犬を見て思い付いたこと
近所に数匹の大型犬を飼っている家がある。犬小屋らしきものは見当たらず、庭の広いスペースに仕切りを設け、そこで半分放し飼いのような状態で犬たちを自由にさせている。全部で何匹いるかどうかはわからないが、同時に4匹は見たことがある。それより多いかもしれない。私が家の前を通りかかると、元気に吠えたり、走り回ったりしている。
私はある日、その家の前を通りかかった。いつものごとく犬が吠えていた。普段なら何も感じないが、その時は違った。犬にまつわるある重大なことに気付いたのだ。犬を見て犬に関することを発見する。木から落ちるリンゴから万有引力の法則を発見したニュートンに比べると、随分安直な導き方だという声が聞こえてきそうだ。
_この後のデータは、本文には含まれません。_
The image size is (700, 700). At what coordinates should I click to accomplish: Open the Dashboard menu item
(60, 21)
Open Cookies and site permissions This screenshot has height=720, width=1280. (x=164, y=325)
しかし、発見の過程に関しては目をつぶってほしい。そもそも偉人と自分を比べたって何も良いことがない。それは野暮というものだ。重要なのは、その発見の内容だ。これを聞けば、私の素晴らしい着眼点にひれ伏すこと間違いなし。私が気付いた事態とはこうだ。
犬の言葉がわかる玩具がある。犬の鳴き声を聞かせると、「おなかすいた!」とか「あそんで!」といった日本語に変換されて、画面に表示される代物だ。この玩具に対してある重大なことに気が付いたのだ。「犬の言葉が人間にわかるわけがない」といった誰もが付けられるような陳腐ないちゃもんではない。あくまでおもちゃだ。本当のところはどうだっていい。問題は別の部分にある。
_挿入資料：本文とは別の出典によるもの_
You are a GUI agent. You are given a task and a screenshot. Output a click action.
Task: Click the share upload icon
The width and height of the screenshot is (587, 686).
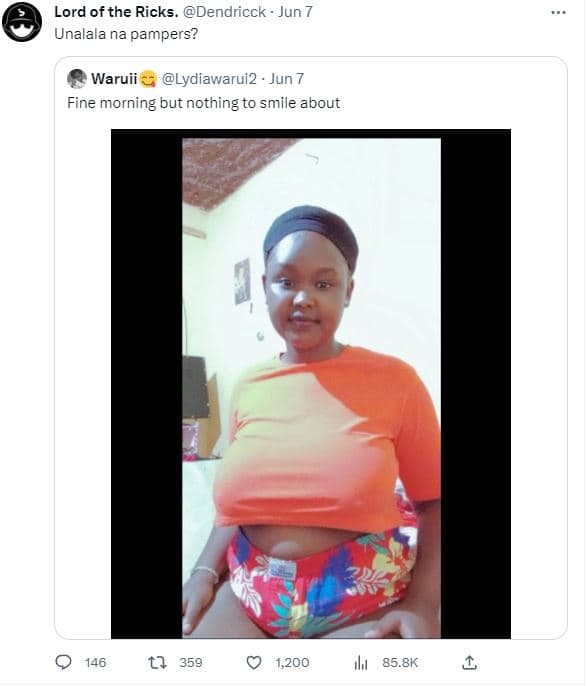(469, 662)
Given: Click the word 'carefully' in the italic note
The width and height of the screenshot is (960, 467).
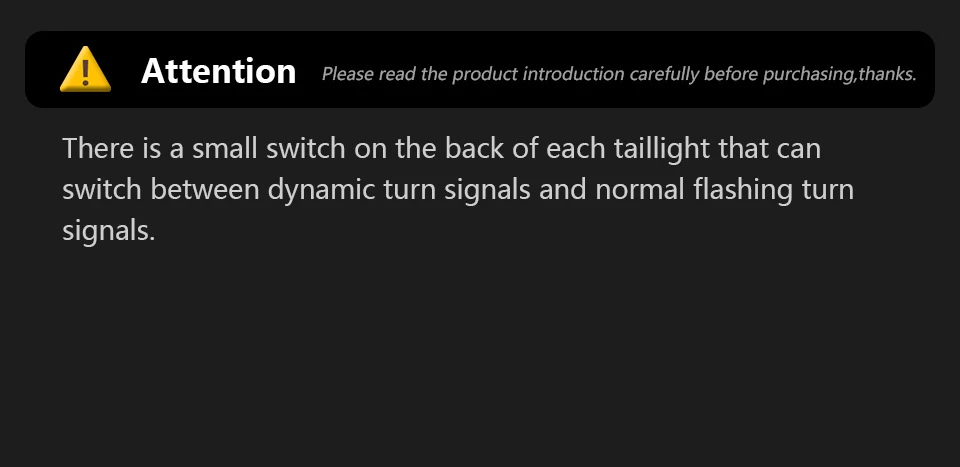Looking at the screenshot, I should [664, 74].
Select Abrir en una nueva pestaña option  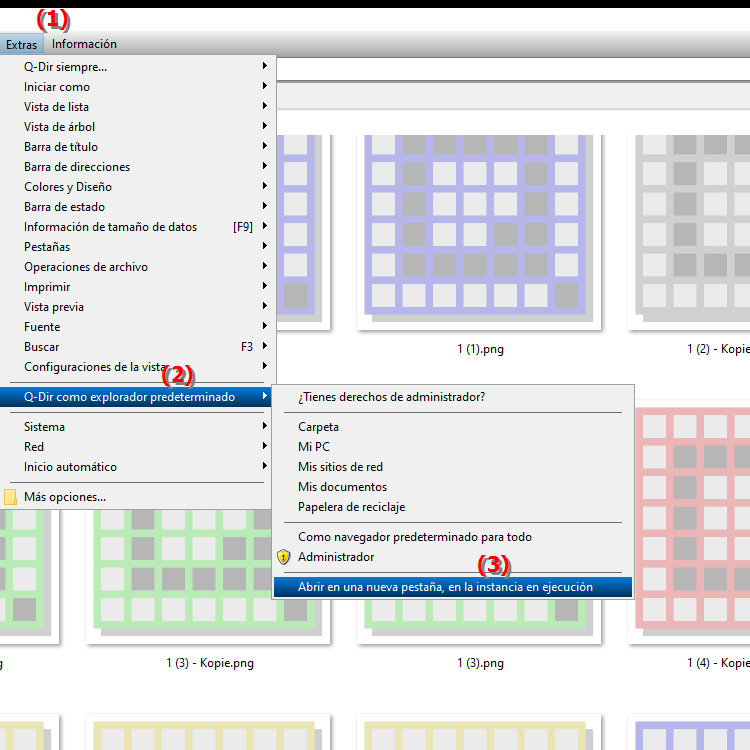click(x=445, y=587)
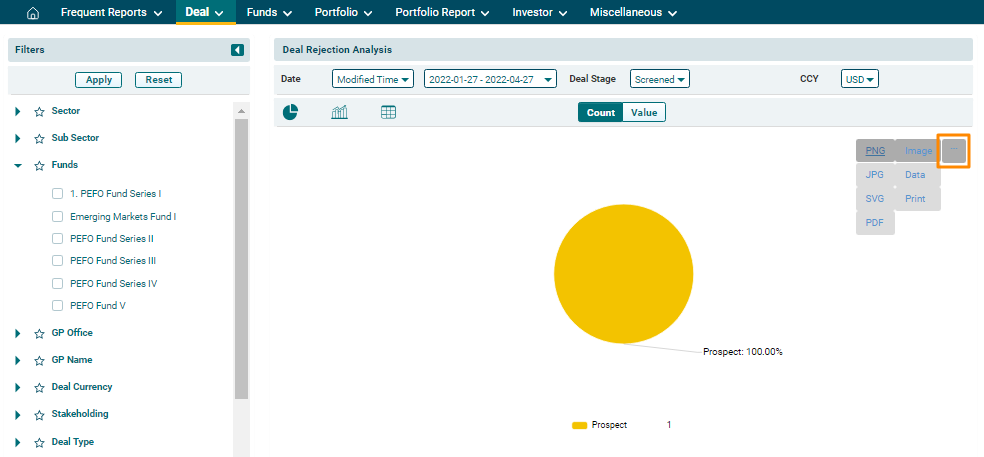Switch to table grid view icon

coord(389,112)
犬の言葉を調べるには、玩具を鳴いている犬に向けないといけない。ちょっと犬目線で考えてみよう。飼い主が得体の知れない物体をこちらに向けているのだ。犬から出る言葉は、そのおもちゃに対する疑問でないとおかしいはずだ。「これなに?」とか「たべられるの?」と言った具合に。
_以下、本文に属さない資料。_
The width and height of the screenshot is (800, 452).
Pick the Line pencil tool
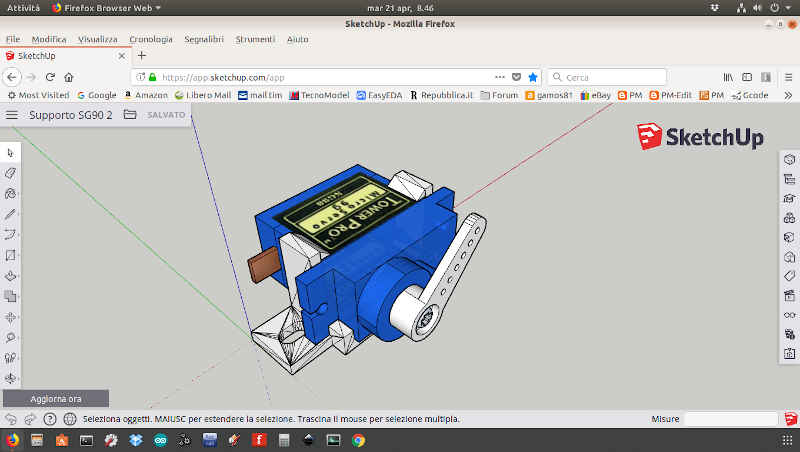point(11,214)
そういったセリフは、おそらくその玩具には収録されていない。収録してしまえば、その玩具にまつわる言葉しか出てこないのは目に見えている。飼い主は「さんぽつれてって!」みたいな言葉を期待して買っただろうに、「これなに?」と犬から延々問いかけられたらたまったもんじゃない。
犬は、飼い主が差しだす何だかよくわからない玩具に何の疑問も感じないのだろうか。「おなかすいた!」と吠えている最中にスッとそれを差し出されても、変わらず「おなかすいた!」と吠え続けているのだろうか。実際のところはよくわからない。ただ、目の前の物体に無関心でいられるほど、犬はバカな生き物じゃないと信じたい。
これを友人に話してみると「あはは、確かに!」と共感してくれたが、それまでだった。私の着眼点を絶賛とまではいかず、会話は流れた。今こうして文章にしてみても、大したことじゃない、むしろ誰もが思い付くようなことに思えて仕方がないのであった。